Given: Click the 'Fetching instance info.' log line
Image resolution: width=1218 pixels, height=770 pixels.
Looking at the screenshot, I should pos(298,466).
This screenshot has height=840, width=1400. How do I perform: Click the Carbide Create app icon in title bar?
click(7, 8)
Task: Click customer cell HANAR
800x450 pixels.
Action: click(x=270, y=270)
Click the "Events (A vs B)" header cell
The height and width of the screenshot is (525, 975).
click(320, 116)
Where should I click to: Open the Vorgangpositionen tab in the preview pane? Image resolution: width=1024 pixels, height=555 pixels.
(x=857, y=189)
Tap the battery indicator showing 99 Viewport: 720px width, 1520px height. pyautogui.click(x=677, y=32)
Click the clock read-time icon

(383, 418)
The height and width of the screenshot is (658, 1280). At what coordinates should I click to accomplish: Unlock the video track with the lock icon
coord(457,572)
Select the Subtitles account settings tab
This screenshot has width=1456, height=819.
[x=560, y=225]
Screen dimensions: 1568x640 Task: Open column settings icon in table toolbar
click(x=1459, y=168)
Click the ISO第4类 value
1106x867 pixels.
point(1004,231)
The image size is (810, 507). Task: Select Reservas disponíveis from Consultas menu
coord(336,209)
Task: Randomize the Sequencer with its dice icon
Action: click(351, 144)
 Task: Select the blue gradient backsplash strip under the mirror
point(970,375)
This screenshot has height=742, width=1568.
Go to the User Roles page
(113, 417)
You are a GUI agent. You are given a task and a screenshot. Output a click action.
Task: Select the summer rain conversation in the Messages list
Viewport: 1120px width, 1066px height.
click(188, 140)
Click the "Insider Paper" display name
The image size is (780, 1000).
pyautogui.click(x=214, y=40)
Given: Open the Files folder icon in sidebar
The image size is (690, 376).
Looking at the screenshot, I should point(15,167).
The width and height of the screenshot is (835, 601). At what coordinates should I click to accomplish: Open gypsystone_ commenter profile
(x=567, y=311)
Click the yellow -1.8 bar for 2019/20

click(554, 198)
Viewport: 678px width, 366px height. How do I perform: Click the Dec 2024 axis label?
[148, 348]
======
-- What this task involves --
Set down the entire material again, exactly as it stands.

-- Written answer --
Given: Click the 'Fetching instance info.' log line
Image resolution: width=1218 pixels, height=770 pixels.
Looking at the screenshot, I should pos(298,466).
This screenshot has height=840, width=1400. How do I perform: Click the Carbide Create app icon in title bar?
click(7, 8)
Task: Click customer cell HANAR
800x450 pixels.
Action: click(x=270, y=270)
Click the "Events (A vs B)" header cell
The height and width of the screenshot is (525, 975).
click(320, 116)
Where should I click to: Open the Vorgangpositionen tab in the preview pane? Image resolution: width=1024 pixels, height=555 pixels.
(x=857, y=189)
Tap the battery indicator showing 99 Viewport: 720px width, 1520px height. pyautogui.click(x=677, y=32)
Click the clock read-time icon

(383, 418)
The height and width of the screenshot is (658, 1280). At what coordinates should I click to accomplish: Unlock the video track with the lock icon
coord(457,572)
Select the Subtitles account settings tab
This screenshot has width=1456, height=819.
[x=560, y=225]
Screen dimensions: 1568x640 Task: Open column settings icon in table toolbar
click(x=1459, y=168)
Click the ISO第4类 value
1106x867 pixels.
point(1004,231)
The image size is (810, 507). Task: Select Reservas disponíveis from Consultas menu
coord(336,209)
Task: Randomize the Sequencer with its dice icon
Action: click(351, 144)
 Task: Select the blue gradient backsplash strip under the mirror
point(970,375)
This screenshot has height=742, width=1568.
Go to the User Roles page
(113, 417)
You are a GUI agent. You are given a task and a screenshot. Output a click action.
Task: Select the summer rain conversation in the Messages list
Viewport: 1120px width, 1066px height.
click(188, 140)
Click the "Insider Paper" display name
The image size is (780, 1000).
pyautogui.click(x=214, y=40)
Given: Open the Files folder icon in sidebar
The image size is (690, 376).
Looking at the screenshot, I should point(15,167).
The width and height of the screenshot is (835, 601). At what coordinates should I click to accomplish: Open gypsystone_ commenter profile
(x=567, y=311)
Click the yellow -1.8 bar for 2019/20

click(554, 198)
Viewport: 678px width, 366px height. How do I perform: Click the Dec 2024 axis label?
[148, 348]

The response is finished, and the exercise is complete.